◆ **The problem**: Retype the records below exactly as they stand, omitting the pictures.

◆ **Screenshot grounding data**:
"""
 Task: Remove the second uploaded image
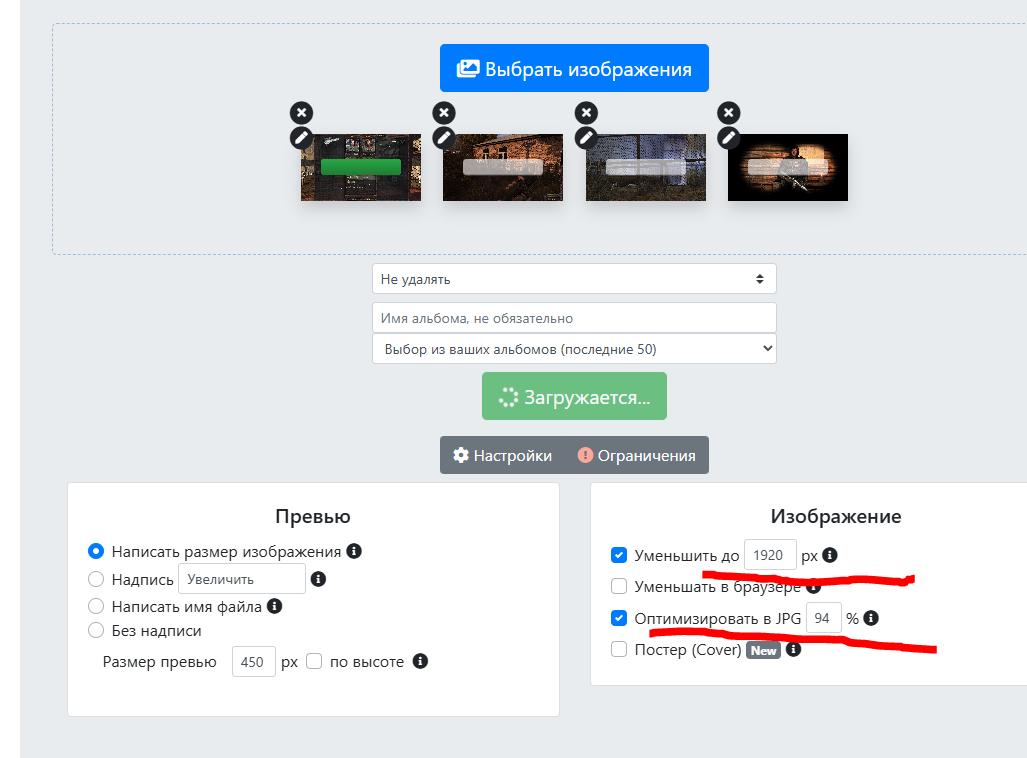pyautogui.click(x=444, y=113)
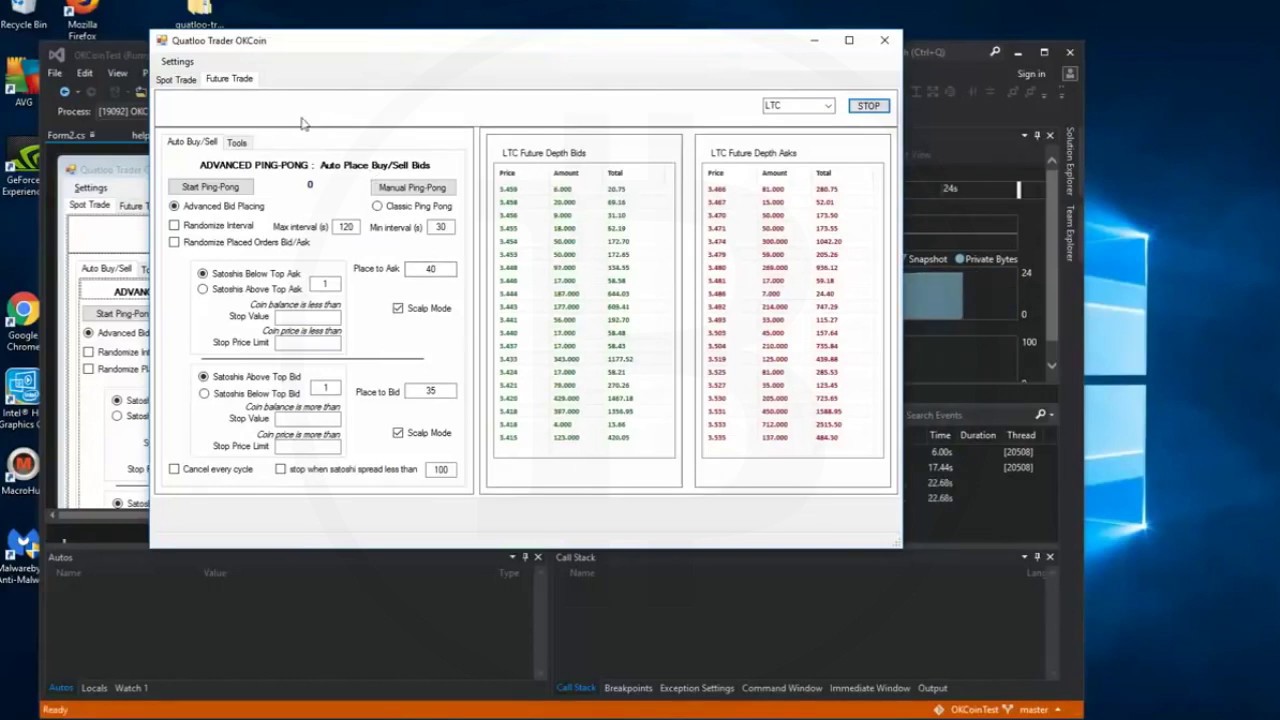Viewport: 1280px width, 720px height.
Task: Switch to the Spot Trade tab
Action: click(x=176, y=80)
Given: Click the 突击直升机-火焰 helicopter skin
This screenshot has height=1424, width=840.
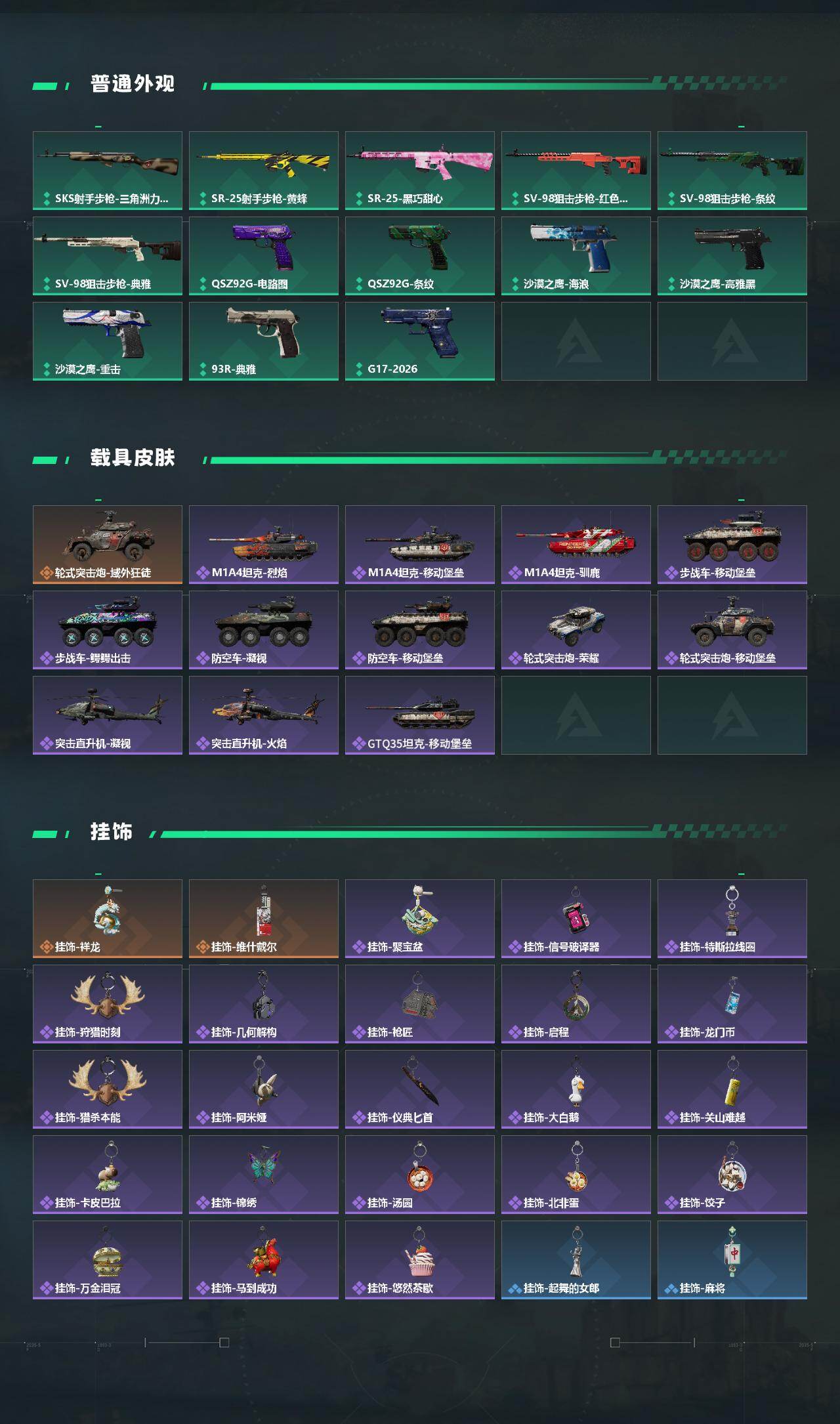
"""
◆ **Answer space**:
 Task: Remove the second uploaded image
pyautogui.click(x=444, y=113)
Viewport: 1280px width, 720px height.
Task: Switch to the Spot Trade tab
Action: click(x=176, y=80)
Given: Click the 突击直升机-火焰 helicopter skin
This screenshot has height=1424, width=840.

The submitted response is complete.